*Activity*
Restate the whole of the data verbatim, omitting nothing.

--- Data to use ---

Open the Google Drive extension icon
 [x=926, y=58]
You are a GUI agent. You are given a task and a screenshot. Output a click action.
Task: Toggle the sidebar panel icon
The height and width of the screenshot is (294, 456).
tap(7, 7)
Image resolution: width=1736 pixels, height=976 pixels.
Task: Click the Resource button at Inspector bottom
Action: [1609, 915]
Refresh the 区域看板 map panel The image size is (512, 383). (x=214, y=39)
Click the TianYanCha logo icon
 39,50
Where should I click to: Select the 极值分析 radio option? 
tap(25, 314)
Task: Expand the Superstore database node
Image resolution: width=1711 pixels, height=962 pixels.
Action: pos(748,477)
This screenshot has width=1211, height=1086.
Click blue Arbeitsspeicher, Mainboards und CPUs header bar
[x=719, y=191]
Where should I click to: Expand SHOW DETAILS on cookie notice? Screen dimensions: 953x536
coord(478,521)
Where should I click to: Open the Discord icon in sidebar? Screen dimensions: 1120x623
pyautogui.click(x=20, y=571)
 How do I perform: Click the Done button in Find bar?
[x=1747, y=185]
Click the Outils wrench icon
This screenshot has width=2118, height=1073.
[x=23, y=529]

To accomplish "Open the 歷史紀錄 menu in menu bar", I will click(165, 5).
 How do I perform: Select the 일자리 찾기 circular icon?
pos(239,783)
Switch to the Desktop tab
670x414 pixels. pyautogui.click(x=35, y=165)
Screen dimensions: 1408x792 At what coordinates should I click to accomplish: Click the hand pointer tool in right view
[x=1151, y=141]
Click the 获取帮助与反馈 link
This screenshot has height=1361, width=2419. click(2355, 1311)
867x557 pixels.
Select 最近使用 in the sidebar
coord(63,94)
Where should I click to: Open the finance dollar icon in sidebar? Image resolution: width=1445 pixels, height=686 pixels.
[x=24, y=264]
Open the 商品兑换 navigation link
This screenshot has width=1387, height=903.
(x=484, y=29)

---

*Written response*
Open the Google Drive extension icon
 [x=926, y=58]
You are a GUI agent. You are given a task and a screenshot. Output a click action.
Task: Toggle the sidebar panel icon
The height and width of the screenshot is (294, 456).
tap(7, 7)
Image resolution: width=1736 pixels, height=976 pixels.
Task: Click the Resource button at Inspector bottom
Action: [1609, 915]
Refresh the 区域看板 map panel The image size is (512, 383). (x=214, y=39)
Click the TianYanCha logo icon
 39,50
Where should I click to: Select the 极值分析 radio option? 
tap(25, 314)
Task: Expand the Superstore database node
Image resolution: width=1711 pixels, height=962 pixels.
Action: pos(748,477)
This screenshot has width=1211, height=1086.
Click blue Arbeitsspeicher, Mainboards und CPUs header bar
[x=719, y=191]
Where should I click to: Expand SHOW DETAILS on cookie notice? Screen dimensions: 953x536
coord(478,521)
Where should I click to: Open the Discord icon in sidebar? Screen dimensions: 1120x623
pyautogui.click(x=20, y=571)
 How do I perform: Click the Done button in Find bar?
[x=1747, y=185]
Click the Outils wrench icon
This screenshot has width=2118, height=1073.
[x=23, y=529]

To accomplish "Open the 歷史紀錄 menu in menu bar", I will click(165, 5).
 How do I perform: Select the 일자리 찾기 circular icon?
pos(239,783)
Switch to the Desktop tab
670x414 pixels. pyautogui.click(x=35, y=165)
Screen dimensions: 1408x792 At what coordinates should I click to accomplish: Click the hand pointer tool in right view
[x=1151, y=141]
Click the 获取帮助与反馈 link
This screenshot has height=1361, width=2419. click(2355, 1311)
867x557 pixels.
Select 最近使用 in the sidebar
coord(63,94)
Where should I click to: Open the finance dollar icon in sidebar? Image resolution: width=1445 pixels, height=686 pixels.
[x=24, y=264]
Open the 商品兑换 navigation link
This screenshot has width=1387, height=903.
(x=484, y=29)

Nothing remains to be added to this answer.